CORN HIGHLIGHT
- Following through on Monday’s rally, corn and wheat found technical buying strength on Tuesday, as prices finished higher with moderate gains. The corn market is still lacking overall bullish news, but prices are oversold and ready for a technical bounce.
- The corn market may be adding some weather premium as forecasts show above-average temperatures and below-average moisture across the Corn Belt going into early June. Rain chances are limited in the near-term forecast, but a potential storm system for the week of June 5 may be a key potential rainfall for the Corn Belt.

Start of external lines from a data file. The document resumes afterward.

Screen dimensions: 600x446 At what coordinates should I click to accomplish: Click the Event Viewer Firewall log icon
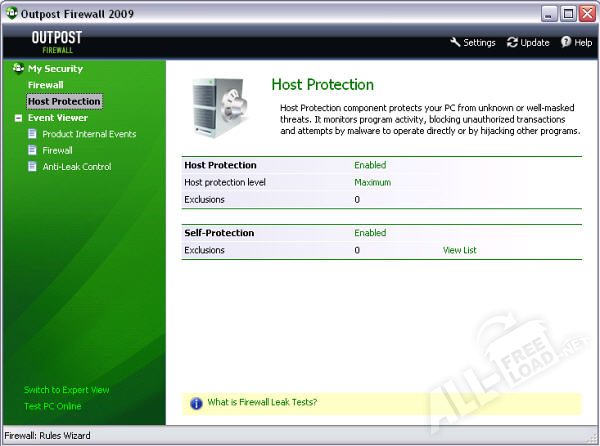(33, 151)
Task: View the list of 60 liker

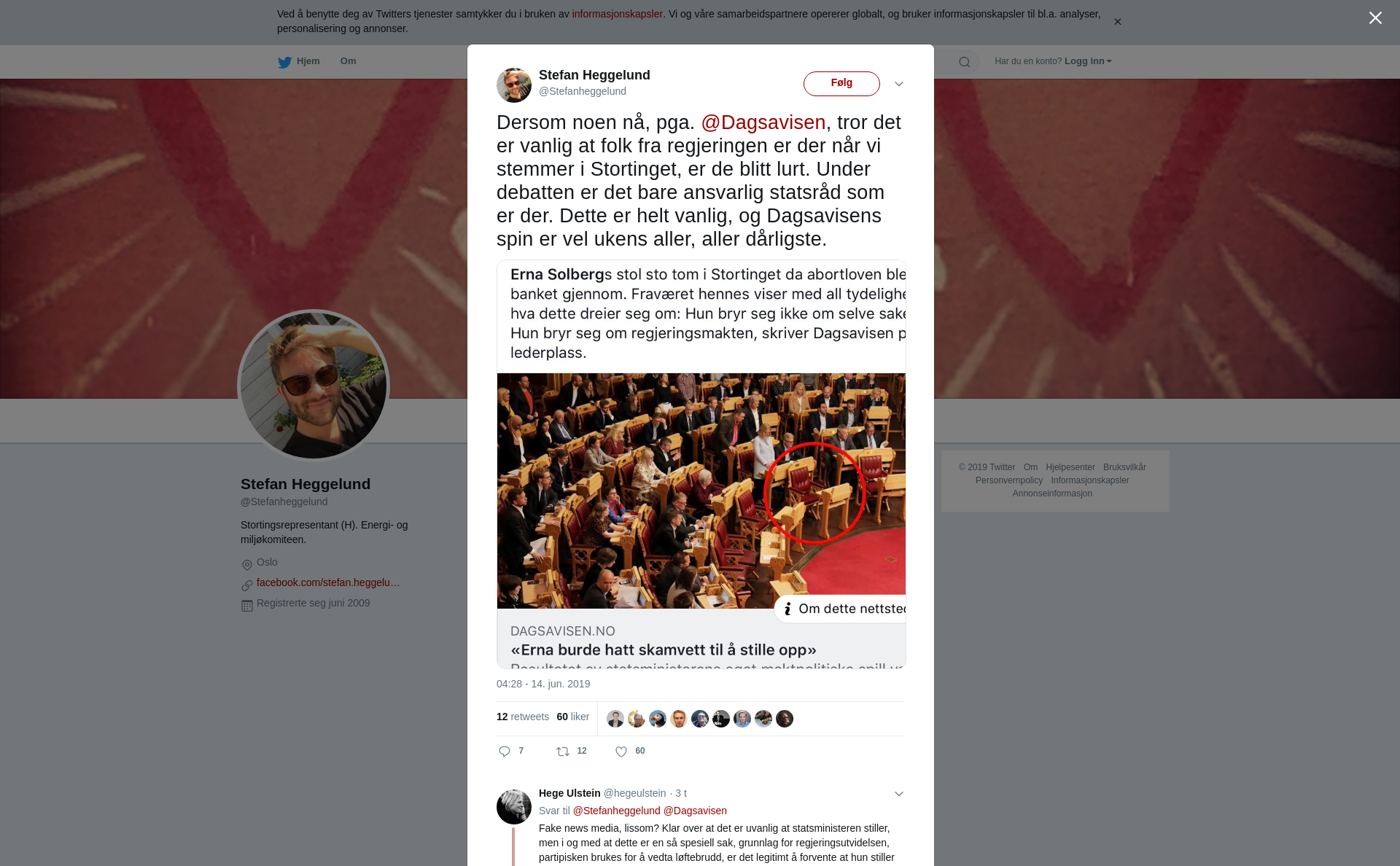Action: (x=572, y=717)
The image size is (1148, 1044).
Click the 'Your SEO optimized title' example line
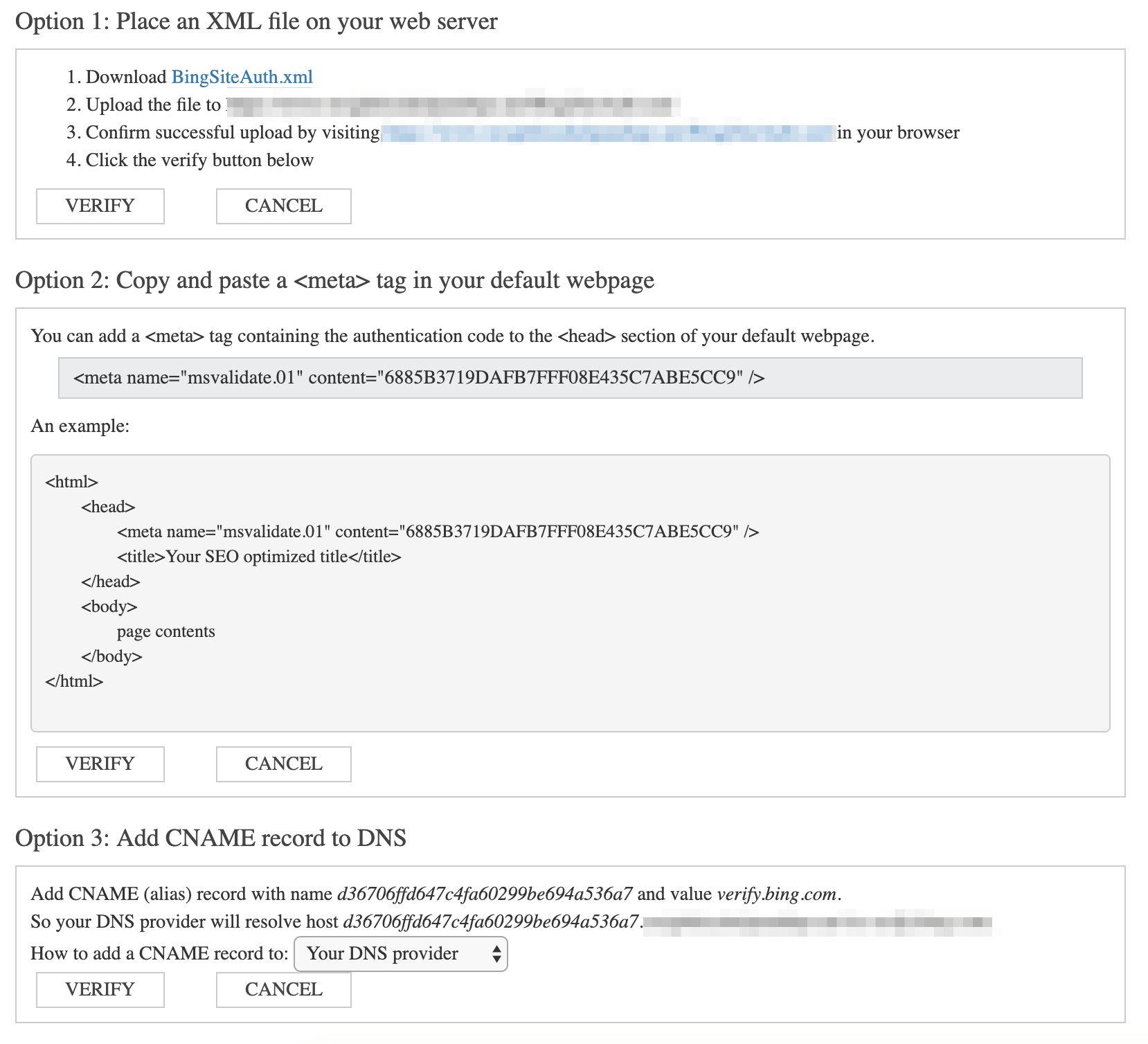coord(259,557)
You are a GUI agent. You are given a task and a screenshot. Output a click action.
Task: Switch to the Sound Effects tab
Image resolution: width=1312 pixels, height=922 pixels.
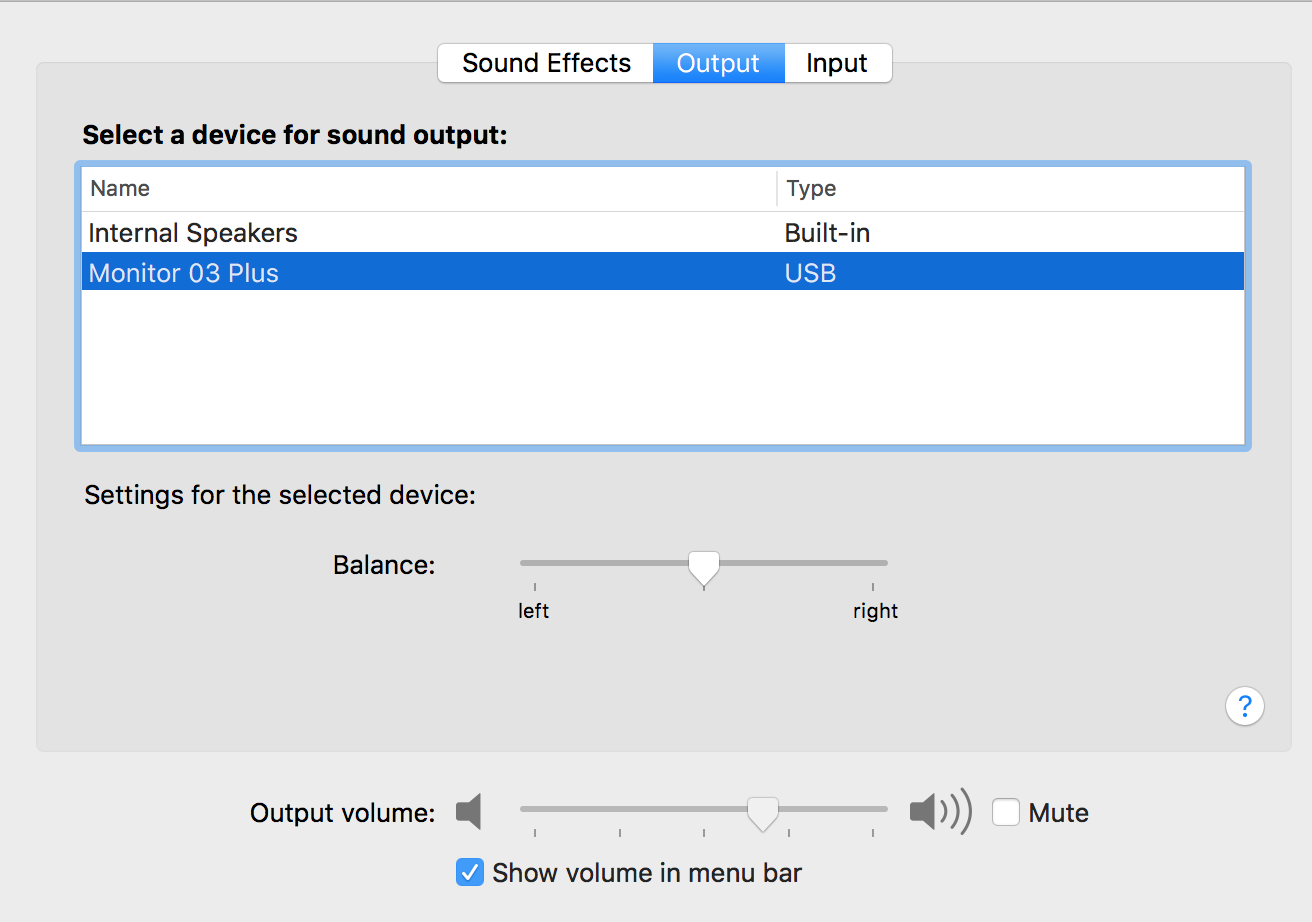546,64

- The USDA reported that corn planting was 81% complete as of May 21, up from 65% last week. North Dakota remains a laggard at 36% complete versus the 5-year average of 50%. It is estimated approximately 2.6 million corn acres are unplanted as of May 21 with prevent plant date on May 25.
- Demand news is still a concern. Weekly ethanol statistics will be released on Wednesday, and the market will be looking for an uptick in the usage of corn used to produce ethanol. This usage category is also trailing the pace needed to reach the USDA’s market year target.
SOYBEAN HIGHLIGHTS:
- Soybeans closed lower along with both soybean meal and oil. The move comes due to lower palm oil futures and planting pace that is ahead of schedule, despite higher crude oil prices.
- The USDA reported that 66% of the soybean crop has been planted as of May 21, and 36% has emerged. Planting is 10 percentage points ahead of where it was in 2016, which was the year the US recorded the highest soybean yield.
- The planting delays in North Dakota may provide the market with some support as they are only 20% planted due to wet fields. Apart from North Dakota, the US is on track for a large crop.
- Reports of Chinese cancellations of palm oil purchases and a large EU rapeseed crop added resistance to soybean oil, and soybeans.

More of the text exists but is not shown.